« Le temps n’a pas adouci la douleur » : le discours du roi Philippe 10 ans après les attentats de Bruxelles (images)

Le roi Philippe a prononcé dimanche à Schuman un discours centré sur la mémoire, la résilience et la cohésion, lors de la dernière cérémonie officielle du 10e anniversaire des attentats du 22 mars 2016.
Le souverain a d’abord rendu hommage aux victimes, aux survivants et à leurs proches. Il a rappelé qu’ « il y a dix ans, un matin qui aurait dû ressembler à tous les autres », des actes « d’une barbarie inouïe » ont frappé la Belgique, « brisé des vies, bouleversé des familles et marqué notre pays ». « Nous n’oublierons jamais cette journée tragique », a-t-il affirmé.
Le roi a souligné que, pour de nombreuses victimes, « le temps n’a pas adouci la douleur », mais l’a rendue « plus silencieuse, plus intime, parfois plus lourde encore ». Il a aussi salué « le combat quotidien, visible ou invisible » des survivants ainsi que l’engagement des proches.
Le souverain a également remercié les services de secours, la police et la justice, tout en estimant que les terroristes avaient voulu « diviser notre société » sans y parvenir. « Ce qui devait nous désunir nous a précisément soudés », a-t-il déclaré.
Il a ensuite évoqué les défis persistants en matière de haine, de radicalisation et d’exclusion, estimant que la sécurité « se construit aussi dans les écoles ainsi que dans les quartiers », par « le dialogue, la culture ainsi que le travail social ».
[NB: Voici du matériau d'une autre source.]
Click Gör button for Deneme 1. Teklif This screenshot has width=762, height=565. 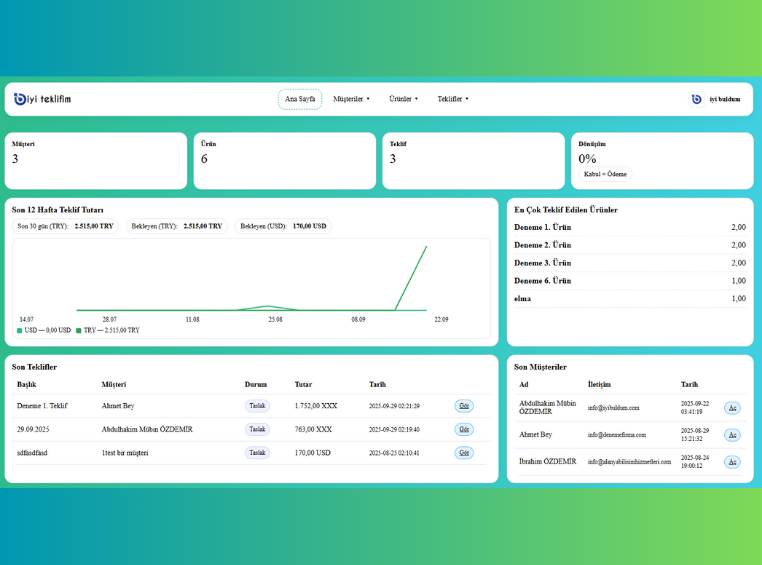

Dans la dernière partie de son intervention, le Roi a plaidé pour une société plus attentive, où « la dignité humaine n’est pas négociable ». Il a conclu en répétant la même phrase en français, en néerlandais, en anglais et en allemand, affirmant croire « en la résilience de notre peuple, en la vigueur de nos institutions et en l’avenir serein et lumineux que nous ne pouvons écrire que tous ensemble ».